## Records to use
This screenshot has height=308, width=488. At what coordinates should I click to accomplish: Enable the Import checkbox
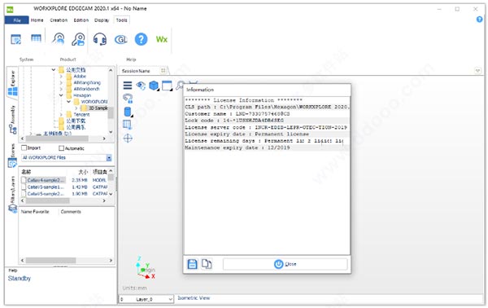(x=24, y=147)
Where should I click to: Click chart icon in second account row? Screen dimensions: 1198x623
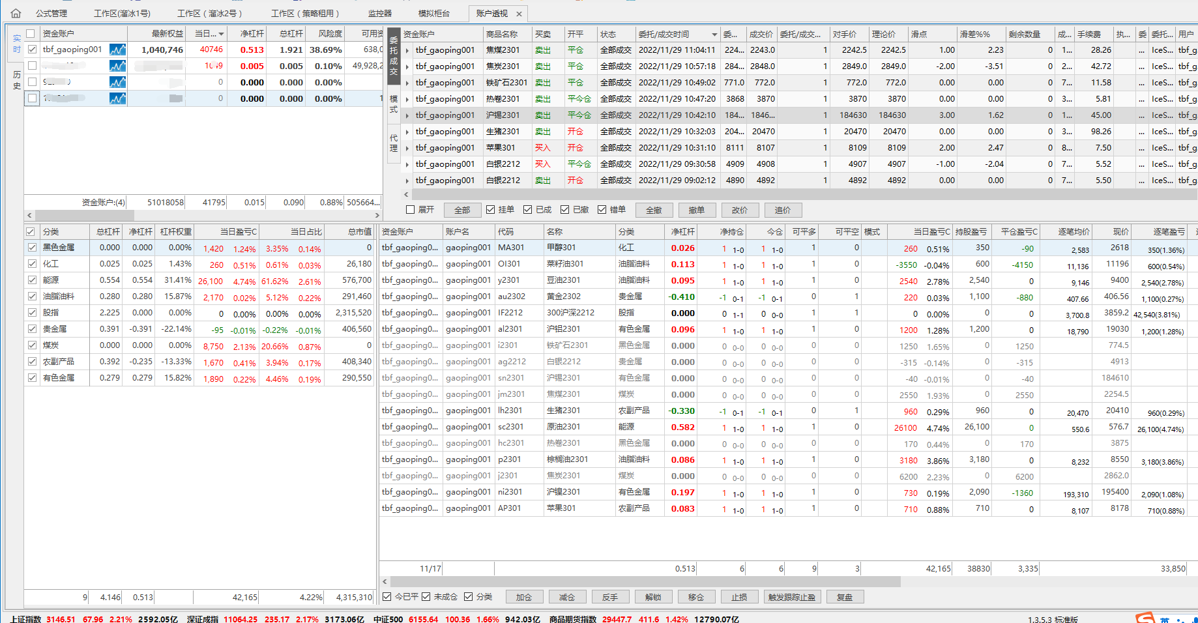[117, 66]
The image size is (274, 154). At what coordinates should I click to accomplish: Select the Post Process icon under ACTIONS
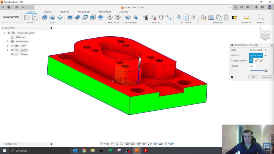pyautogui.click(x=186, y=17)
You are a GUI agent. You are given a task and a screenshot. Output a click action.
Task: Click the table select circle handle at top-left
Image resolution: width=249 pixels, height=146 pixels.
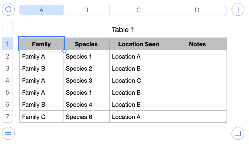pyautogui.click(x=8, y=10)
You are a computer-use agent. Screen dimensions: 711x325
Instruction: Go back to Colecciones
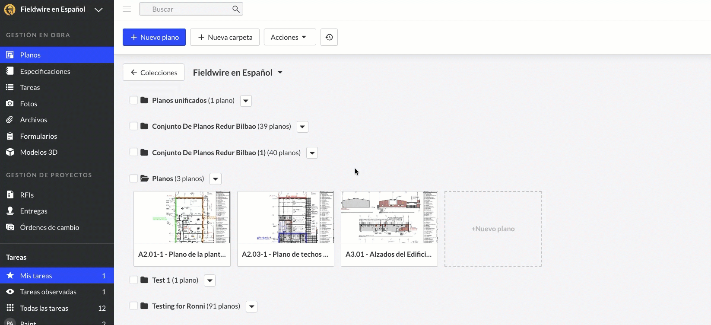point(154,73)
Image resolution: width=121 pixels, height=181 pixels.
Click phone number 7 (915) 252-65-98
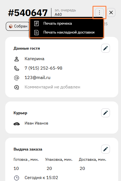coord(43,68)
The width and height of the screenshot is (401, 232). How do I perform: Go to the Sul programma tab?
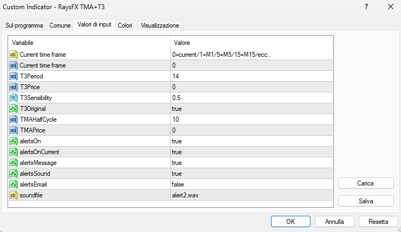24,25
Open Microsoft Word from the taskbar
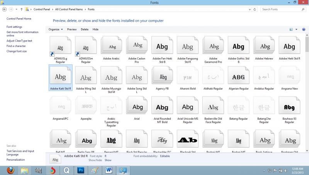309x175 pixels. (x=109, y=170)
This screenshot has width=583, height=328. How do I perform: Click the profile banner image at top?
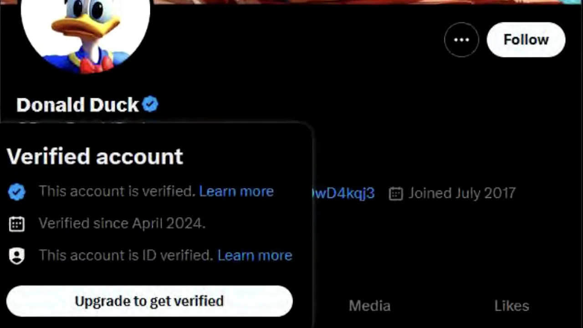click(364, 2)
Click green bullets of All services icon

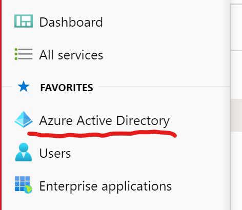pyautogui.click(x=16, y=54)
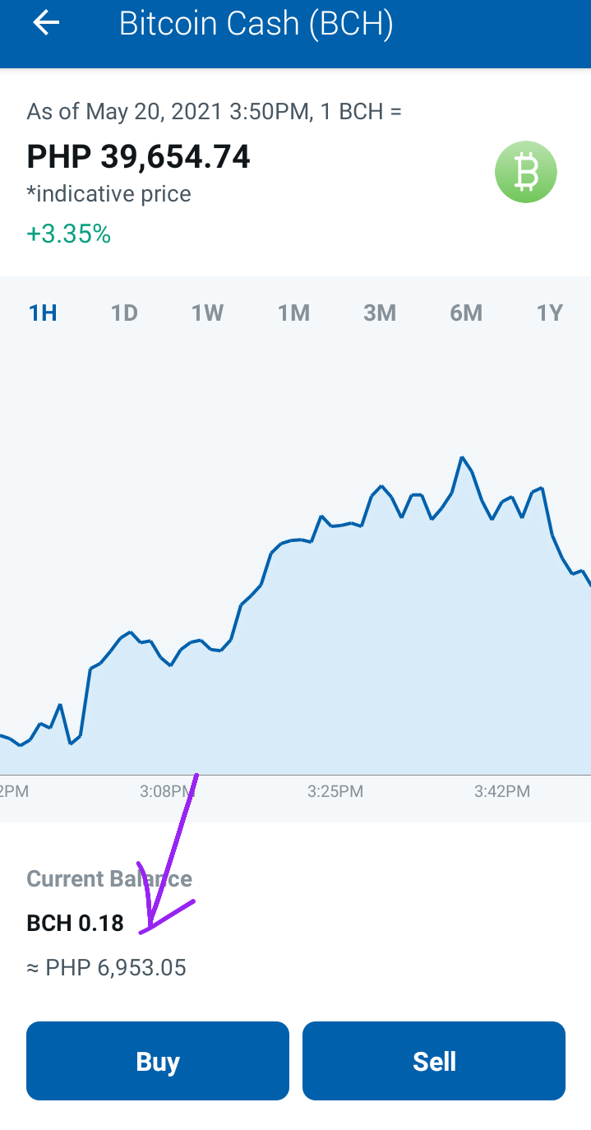Show the 1M price history
591x1130 pixels.
293,313
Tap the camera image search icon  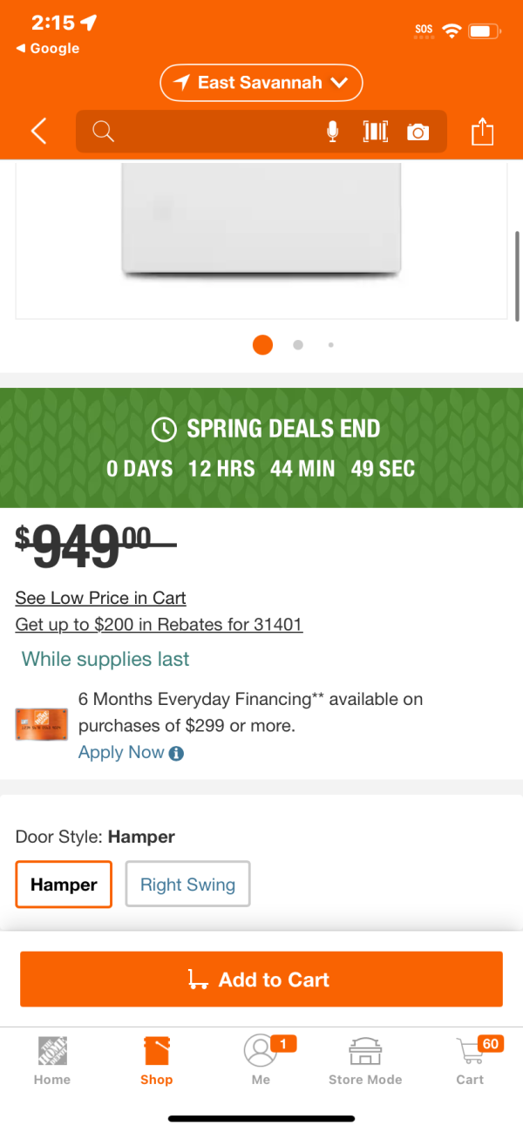click(418, 132)
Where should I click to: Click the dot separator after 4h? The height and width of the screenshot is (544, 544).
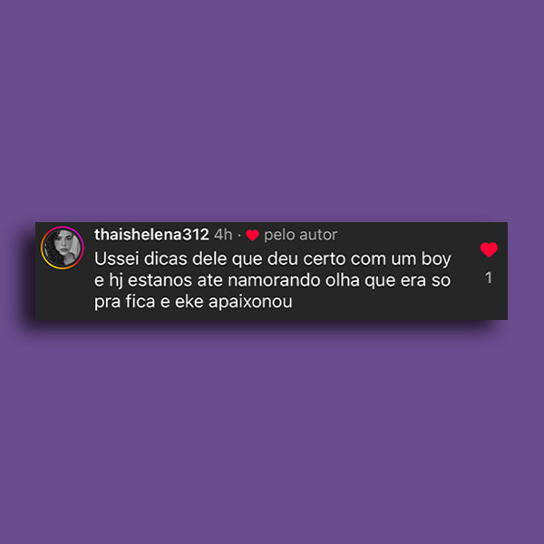(239, 235)
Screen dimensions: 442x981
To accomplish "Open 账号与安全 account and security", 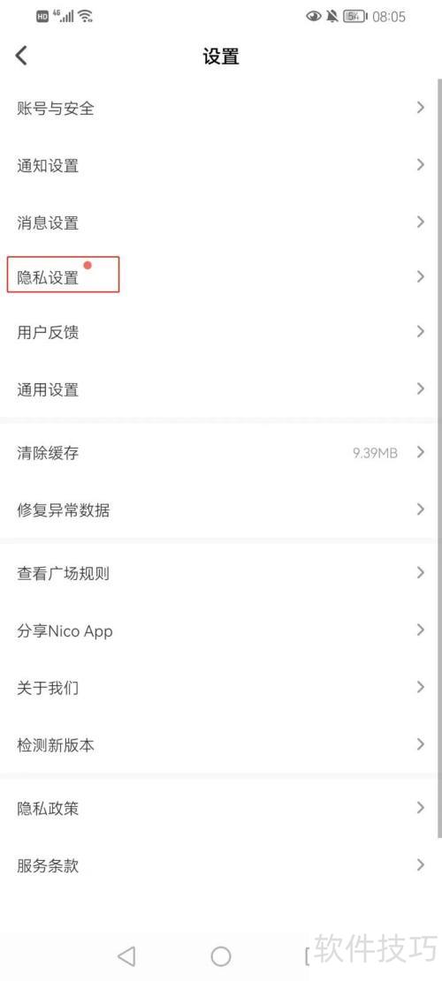I will [221, 108].
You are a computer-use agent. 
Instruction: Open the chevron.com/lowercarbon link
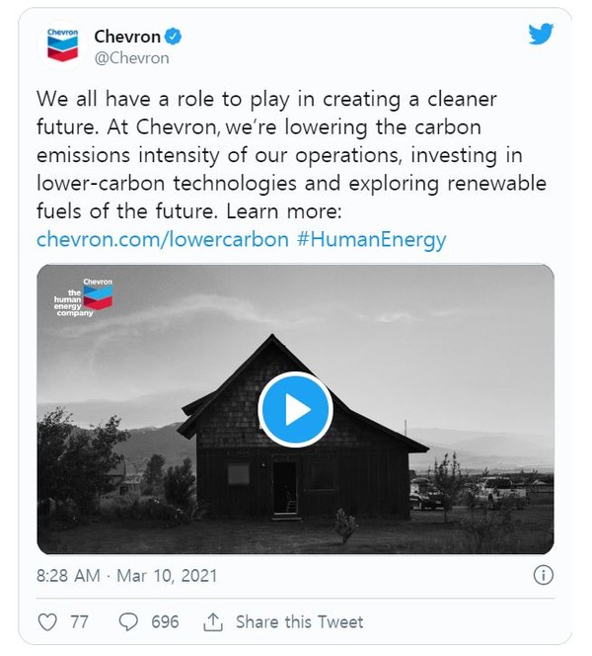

## What this task involves
Wherever the string "computer" occurs in the listing, return the line it sits on.

## Result of the task
You are a computer-use agent. Screen dimensions: 711x325
You are a computer-use agent. 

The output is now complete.